▶ [Activity]: Please reproduce the data in its entirety, word for word.

▶ [Data to process]:
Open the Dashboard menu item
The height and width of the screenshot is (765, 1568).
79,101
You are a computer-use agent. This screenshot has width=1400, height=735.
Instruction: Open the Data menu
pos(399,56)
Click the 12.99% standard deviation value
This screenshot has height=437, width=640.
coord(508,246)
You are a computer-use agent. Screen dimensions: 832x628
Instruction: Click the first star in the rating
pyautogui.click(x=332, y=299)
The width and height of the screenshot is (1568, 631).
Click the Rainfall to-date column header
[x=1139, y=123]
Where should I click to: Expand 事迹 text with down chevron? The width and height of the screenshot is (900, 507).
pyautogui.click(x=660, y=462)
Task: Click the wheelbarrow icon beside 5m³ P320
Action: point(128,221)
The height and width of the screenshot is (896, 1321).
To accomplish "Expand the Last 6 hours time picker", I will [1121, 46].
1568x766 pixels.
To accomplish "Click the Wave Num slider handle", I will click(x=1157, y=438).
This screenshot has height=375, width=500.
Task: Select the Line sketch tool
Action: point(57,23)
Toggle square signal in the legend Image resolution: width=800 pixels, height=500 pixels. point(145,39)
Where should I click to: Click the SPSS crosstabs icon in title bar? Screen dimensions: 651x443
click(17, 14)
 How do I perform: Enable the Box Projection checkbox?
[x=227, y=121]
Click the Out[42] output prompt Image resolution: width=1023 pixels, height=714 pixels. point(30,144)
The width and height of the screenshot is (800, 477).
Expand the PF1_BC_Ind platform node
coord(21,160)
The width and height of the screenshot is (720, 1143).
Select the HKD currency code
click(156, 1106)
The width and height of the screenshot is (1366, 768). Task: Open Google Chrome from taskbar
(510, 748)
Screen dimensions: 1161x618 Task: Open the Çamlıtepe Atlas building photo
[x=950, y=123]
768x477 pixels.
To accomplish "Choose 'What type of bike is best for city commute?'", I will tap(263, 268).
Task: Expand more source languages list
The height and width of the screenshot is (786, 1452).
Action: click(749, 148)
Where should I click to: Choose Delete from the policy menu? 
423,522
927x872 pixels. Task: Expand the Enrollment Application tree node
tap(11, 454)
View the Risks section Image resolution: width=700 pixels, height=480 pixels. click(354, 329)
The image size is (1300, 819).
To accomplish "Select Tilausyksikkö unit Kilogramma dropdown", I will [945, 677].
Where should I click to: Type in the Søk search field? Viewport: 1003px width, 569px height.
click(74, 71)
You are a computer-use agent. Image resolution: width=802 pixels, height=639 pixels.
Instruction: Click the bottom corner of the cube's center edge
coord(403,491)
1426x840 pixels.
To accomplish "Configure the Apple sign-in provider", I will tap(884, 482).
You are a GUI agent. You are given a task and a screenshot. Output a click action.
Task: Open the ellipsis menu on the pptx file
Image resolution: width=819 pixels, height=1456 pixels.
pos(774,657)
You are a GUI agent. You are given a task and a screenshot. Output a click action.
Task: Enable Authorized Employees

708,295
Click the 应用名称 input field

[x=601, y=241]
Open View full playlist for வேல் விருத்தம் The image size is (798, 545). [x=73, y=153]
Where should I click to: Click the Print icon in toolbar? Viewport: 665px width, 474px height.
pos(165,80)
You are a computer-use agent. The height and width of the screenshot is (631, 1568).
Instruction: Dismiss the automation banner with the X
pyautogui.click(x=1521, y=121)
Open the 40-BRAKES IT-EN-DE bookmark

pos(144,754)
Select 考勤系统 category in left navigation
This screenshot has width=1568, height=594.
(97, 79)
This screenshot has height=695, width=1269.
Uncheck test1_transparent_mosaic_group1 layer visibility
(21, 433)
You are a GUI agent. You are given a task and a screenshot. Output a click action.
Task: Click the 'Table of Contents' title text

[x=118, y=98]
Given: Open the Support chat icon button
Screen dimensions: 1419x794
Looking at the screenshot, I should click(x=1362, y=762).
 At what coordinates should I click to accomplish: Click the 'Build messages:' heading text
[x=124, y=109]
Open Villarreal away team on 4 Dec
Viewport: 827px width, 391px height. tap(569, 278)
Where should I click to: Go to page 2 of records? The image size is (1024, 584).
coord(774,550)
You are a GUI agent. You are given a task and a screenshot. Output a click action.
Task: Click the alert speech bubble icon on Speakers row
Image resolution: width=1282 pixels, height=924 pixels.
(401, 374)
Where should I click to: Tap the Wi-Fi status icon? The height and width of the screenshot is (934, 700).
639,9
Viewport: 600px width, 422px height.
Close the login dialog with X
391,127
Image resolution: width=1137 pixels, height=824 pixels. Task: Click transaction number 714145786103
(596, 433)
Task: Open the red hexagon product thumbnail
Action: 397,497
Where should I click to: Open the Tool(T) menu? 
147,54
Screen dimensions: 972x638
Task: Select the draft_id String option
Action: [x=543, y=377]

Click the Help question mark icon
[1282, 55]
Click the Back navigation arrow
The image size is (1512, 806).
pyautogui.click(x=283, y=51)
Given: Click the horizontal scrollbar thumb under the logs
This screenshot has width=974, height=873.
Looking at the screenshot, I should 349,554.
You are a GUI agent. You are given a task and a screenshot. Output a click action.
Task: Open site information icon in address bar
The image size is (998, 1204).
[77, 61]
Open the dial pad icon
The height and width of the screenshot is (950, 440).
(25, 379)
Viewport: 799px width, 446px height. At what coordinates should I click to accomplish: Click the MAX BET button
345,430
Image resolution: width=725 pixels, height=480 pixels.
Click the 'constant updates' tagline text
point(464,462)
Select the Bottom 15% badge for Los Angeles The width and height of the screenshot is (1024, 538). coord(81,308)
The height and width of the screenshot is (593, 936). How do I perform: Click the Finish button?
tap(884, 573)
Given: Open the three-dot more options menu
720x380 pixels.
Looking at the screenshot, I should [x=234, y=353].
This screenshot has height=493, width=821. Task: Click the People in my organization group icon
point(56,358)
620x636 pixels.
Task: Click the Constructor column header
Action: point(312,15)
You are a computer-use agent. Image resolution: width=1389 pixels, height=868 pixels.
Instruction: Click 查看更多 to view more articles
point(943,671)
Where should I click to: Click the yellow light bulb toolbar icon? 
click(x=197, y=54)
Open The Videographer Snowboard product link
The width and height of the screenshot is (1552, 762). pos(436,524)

▶ [Reply to the task]:
Open the Dashboard menu item
The height and width of the screenshot is (765, 1568).
79,101
You are a computer-use agent. This screenshot has width=1400, height=735.
Instruction: Open the Data menu
pos(399,56)
Click the 12.99% standard deviation value
This screenshot has height=437, width=640.
coord(508,246)
You are a computer-use agent. Screen dimensions: 832x628
Instruction: Click the first star in the rating
pyautogui.click(x=332, y=299)
The width and height of the screenshot is (1568, 631).
Click the Rainfall to-date column header
[x=1139, y=123]
Where should I click to: Expand 事迹 text with down chevron? The width and height of the screenshot is (900, 507).
pyautogui.click(x=660, y=462)
Task: Click the wheelbarrow icon beside 5m³ P320
Action: point(128,221)
The height and width of the screenshot is (896, 1321).
To accomplish "Expand the Last 6 hours time picker", I will [1121, 46].
1568x766 pixels.
To accomplish "Click the Wave Num slider handle", I will click(x=1157, y=438).
This screenshot has height=375, width=500.
Task: Select the Line sketch tool
Action: point(57,23)
Toggle square signal in the legend Image resolution: width=800 pixels, height=500 pixels. point(145,39)
Where should I click to: Click the SPSS crosstabs icon in title bar? Screen dimensions: 651x443
click(17, 14)
 How do I perform: Enable the Box Projection checkbox?
[x=227, y=121]
Click the Out[42] output prompt Image resolution: width=1023 pixels, height=714 pixels. point(30,144)
The width and height of the screenshot is (800, 477).
Expand the PF1_BC_Ind platform node
coord(21,160)
The width and height of the screenshot is (720, 1143).
Select the HKD currency code
click(156, 1106)
The width and height of the screenshot is (1366, 768). Task: Open Google Chrome from taskbar
(510, 748)
Screen dimensions: 1161x618 Task: Open the Çamlıtepe Atlas building photo
[x=950, y=123]
768x477 pixels.
To accomplish "Choose 'What type of bike is best for city commute?'", I will tap(263, 268).
Task: Expand more source languages list
The height and width of the screenshot is (786, 1452).
Action: click(749, 148)
Where should I click to: Choose Delete from the policy menu? 
423,522
927x872 pixels. Task: Expand the Enrollment Application tree node
tap(11, 454)
View the Risks section Image resolution: width=700 pixels, height=480 pixels. click(354, 329)
The image size is (1300, 819).
To accomplish "Select Tilausyksikkö unit Kilogramma dropdown", I will [945, 677].
Where should I click to: Type in the Søk search field? Viewport: 1003px width, 569px height.
click(74, 71)
You are a computer-use agent. Image resolution: width=802 pixels, height=639 pixels.
Instruction: Click the bottom corner of the cube's center edge
coord(403,491)
1426x840 pixels.
To accomplish "Configure the Apple sign-in provider", I will tap(884, 482).
You are a GUI agent. You are given a task and a screenshot. Output a click action.
Task: Open the ellipsis menu on the pptx file
Image resolution: width=819 pixels, height=1456 pixels.
pos(774,657)
You are a GUI agent. You are given a task and a screenshot. Output a click action.
Task: Enable Authorized Employees

708,295
Click the 应用名称 input field

[x=601, y=241]
Open View full playlist for வேல் விருத்தம் The image size is (798, 545). [x=73, y=153]
Where should I click to: Click the Print icon in toolbar? Viewport: 665px width, 474px height.
pos(165,80)
You are a computer-use agent. The height and width of the screenshot is (631, 1568).
Instruction: Dismiss the automation banner with the X
pyautogui.click(x=1521, y=121)
Open the 40-BRAKES IT-EN-DE bookmark

pos(144,754)
Select 考勤系统 category in left navigation
This screenshot has width=1568, height=594.
(97, 79)
This screenshot has height=695, width=1269.
Uncheck test1_transparent_mosaic_group1 layer visibility
(21, 433)
You are a GUI agent. You are given a task and a screenshot. Output a click action.
Task: Click the 'Table of Contents' title text

[x=118, y=98]
Given: Open the Support chat icon button
Screen dimensions: 1419x794
Looking at the screenshot, I should click(x=1362, y=762).
 At what coordinates should I click to accomplish: Click the 'Build messages:' heading text
[x=124, y=109]
Open Villarreal away team on 4 Dec
Viewport: 827px width, 391px height. tap(569, 278)
Where should I click to: Go to page 2 of records? The image size is (1024, 584).
coord(774,550)
You are a GUI agent. You are given a task and a screenshot. Output a click action.
Task: Click the alert speech bubble icon on Speakers row
Image resolution: width=1282 pixels, height=924 pixels.
(401, 374)
Where should I click to: Tap the Wi-Fi status icon? The height and width of the screenshot is (934, 700).
639,9
Viewport: 600px width, 422px height.
Close the login dialog with X
391,127
Image resolution: width=1137 pixels, height=824 pixels. Task: Click transaction number 714145786103
(596, 433)
Task: Open the red hexagon product thumbnail
Action: 397,497
Where should I click to: Open the Tool(T) menu? 
147,54
Screen dimensions: 972x638
Task: Select the draft_id String option
Action: [x=543, y=377]

Click the Help question mark icon
[1282, 55]
Click the Back navigation arrow
The image size is (1512, 806).
pyautogui.click(x=283, y=51)
Given: Click the horizontal scrollbar thumb under the logs
This screenshot has width=974, height=873.
Looking at the screenshot, I should 349,554.
You are a GUI agent. You are given a task and a screenshot. Output a click action.
Task: Open site information icon in address bar
The image size is (998, 1204).
[77, 61]
Open the dial pad icon
The height and width of the screenshot is (950, 440).
(25, 379)
Viewport: 799px width, 446px height. At what coordinates should I click to accomplish: Click the MAX BET button
345,430
Image resolution: width=725 pixels, height=480 pixels.
Click the 'constant updates' tagline text
point(464,462)
Select the Bottom 15% badge for Los Angeles The width and height of the screenshot is (1024, 538). coord(81,308)
The height and width of the screenshot is (593, 936). How do I perform: Click the Finish button?
tap(884, 573)
Given: Open the three-dot more options menu
720x380 pixels.
Looking at the screenshot, I should [x=234, y=353].
This screenshot has height=493, width=821. Task: Click the People in my organization group icon
point(56,358)
620x636 pixels.
Task: Click the Constructor column header
Action: point(312,15)
You are a computer-use agent. Image resolution: width=1389 pixels, height=868 pixels.
Instruction: Click 查看更多 to view more articles
point(943,671)
Where should I click to: Click the yellow light bulb toolbar icon? 
click(x=197, y=54)
Open The Videographer Snowboard product link
The width and height of the screenshot is (1552, 762). pos(436,524)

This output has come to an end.